[WHAT THE EXERCISE ASKS]:
From the line containing "Task: Click the Help icon in bottom footer" down to the last line of the records below, restate each line word for word and leave out the rest.

────

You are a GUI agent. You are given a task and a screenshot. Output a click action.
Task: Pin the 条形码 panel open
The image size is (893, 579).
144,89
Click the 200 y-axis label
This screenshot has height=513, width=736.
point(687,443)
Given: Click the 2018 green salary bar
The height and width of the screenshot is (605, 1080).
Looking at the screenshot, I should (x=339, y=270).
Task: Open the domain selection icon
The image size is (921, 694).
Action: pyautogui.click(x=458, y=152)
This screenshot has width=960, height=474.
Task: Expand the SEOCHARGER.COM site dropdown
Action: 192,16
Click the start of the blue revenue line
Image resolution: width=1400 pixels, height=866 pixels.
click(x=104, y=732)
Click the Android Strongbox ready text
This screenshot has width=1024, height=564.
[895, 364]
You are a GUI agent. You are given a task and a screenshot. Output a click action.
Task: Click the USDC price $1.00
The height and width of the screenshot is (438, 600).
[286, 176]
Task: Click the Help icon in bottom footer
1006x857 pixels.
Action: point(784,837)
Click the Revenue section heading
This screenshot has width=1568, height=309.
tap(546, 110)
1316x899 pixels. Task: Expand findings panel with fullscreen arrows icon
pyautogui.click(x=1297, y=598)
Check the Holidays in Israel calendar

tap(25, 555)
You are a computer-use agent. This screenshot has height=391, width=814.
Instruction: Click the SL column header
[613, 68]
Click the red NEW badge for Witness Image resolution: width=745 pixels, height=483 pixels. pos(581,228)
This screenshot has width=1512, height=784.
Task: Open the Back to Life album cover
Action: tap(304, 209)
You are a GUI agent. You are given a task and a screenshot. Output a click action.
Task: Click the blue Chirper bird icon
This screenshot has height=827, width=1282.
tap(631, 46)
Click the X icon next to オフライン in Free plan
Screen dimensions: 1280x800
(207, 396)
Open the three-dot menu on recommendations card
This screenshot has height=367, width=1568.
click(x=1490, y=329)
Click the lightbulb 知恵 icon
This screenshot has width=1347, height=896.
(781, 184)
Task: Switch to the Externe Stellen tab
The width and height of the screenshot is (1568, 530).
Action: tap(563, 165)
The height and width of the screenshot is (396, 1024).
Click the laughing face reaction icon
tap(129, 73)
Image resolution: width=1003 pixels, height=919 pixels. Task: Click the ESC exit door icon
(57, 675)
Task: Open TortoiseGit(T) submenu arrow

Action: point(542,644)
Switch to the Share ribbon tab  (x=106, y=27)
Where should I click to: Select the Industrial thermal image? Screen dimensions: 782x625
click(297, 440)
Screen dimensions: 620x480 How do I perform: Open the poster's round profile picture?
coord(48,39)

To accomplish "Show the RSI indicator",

────

[RESPONSE TO THE TASK]:
Task: Click the Help icon in bottom footer
1006x857 pixels.
Action: point(784,837)
Click the Revenue section heading
This screenshot has width=1568, height=309.
tap(546, 110)
1316x899 pixels. Task: Expand findings panel with fullscreen arrows icon
pyautogui.click(x=1297, y=598)
Check the Holidays in Israel calendar

tap(25, 555)
You are a computer-use agent. This screenshot has height=391, width=814.
Instruction: Click the SL column header
[613, 68]
Click the red NEW badge for Witness Image resolution: width=745 pixels, height=483 pixels. pos(581,228)
This screenshot has width=1512, height=784.
Task: Open the Back to Life album cover
Action: tap(304, 209)
You are a GUI agent. You are given a task and a screenshot. Output a click action.
Task: Click the blue Chirper bird icon
This screenshot has height=827, width=1282.
tap(631, 46)
Click the X icon next to オフライン in Free plan
Screen dimensions: 1280x800
(207, 396)
Open the three-dot menu on recommendations card
This screenshot has height=367, width=1568.
click(x=1490, y=329)
Click the lightbulb 知恵 icon
This screenshot has width=1347, height=896.
(781, 184)
Task: Switch to the Externe Stellen tab
The width and height of the screenshot is (1568, 530).
Action: tap(563, 165)
The height and width of the screenshot is (396, 1024).
Click the laughing face reaction icon
tap(129, 73)
Image resolution: width=1003 pixels, height=919 pixels. Task: Click the ESC exit door icon
(57, 675)
Task: Open TortoiseGit(T) submenu arrow

Action: point(542,644)
Switch to the Share ribbon tab  (x=106, y=27)
Where should I click to: Select the Industrial thermal image? Screen dimensions: 782x625
click(297, 440)
Screen dimensions: 620x480 How do I perform: Open the poster's round profile picture?
coord(48,39)

To accomplish "Show the RSI indicator",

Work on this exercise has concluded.